===== Selected text =====
Morley Nelson Snake River Birds of Prey National Conservation Area

Quick Facts

Morley Nelson Snake River Birds of Prey National Conservation Area

Idaho

(208) 384-3300

Map Directions

Things To Do

Overview

The Morley Nelson Snake River Birds of Prey National Conservation Area (NCA), in southwest Idaho, was established in 1993 to protect a unique environment that supports one of the world's densest concentrations of nesting birds of prey. Falcons, eagles, hawks, and owls occur here in unique profusion and variety. It is part of BLM's National Landscape Conservation System (NLCS).

The area was set aside in response to information gained from one of the most intensive raptor research efforts ever undertaken. Decades of scientific studies defined the area critical to the future of unique bird populations which have captured national and international attention.
===== Given information =====
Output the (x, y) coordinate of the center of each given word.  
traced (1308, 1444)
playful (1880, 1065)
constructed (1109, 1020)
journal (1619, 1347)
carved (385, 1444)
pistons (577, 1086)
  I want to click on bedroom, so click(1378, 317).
=====
• Required actions:
a. Retype the stretch of the conservation area text from "The area was" through "and international attention.".
b. Translate this sentence from the conservation area text into Spanish: "Falcons, eagles, hawks, and owls occur here in unique profusion and variety."

• Expected responses:
a.
The area was set aside in response to information gained from one of the most intensive raptor research efforts ever undertaken. Decades of scientific studies defined the area critical to the future of unique bird populations which have captured national and international attention.

b. Halcones, águilas, gavilanes y búhos se encuentran aquí en una profusión y variedad únicas.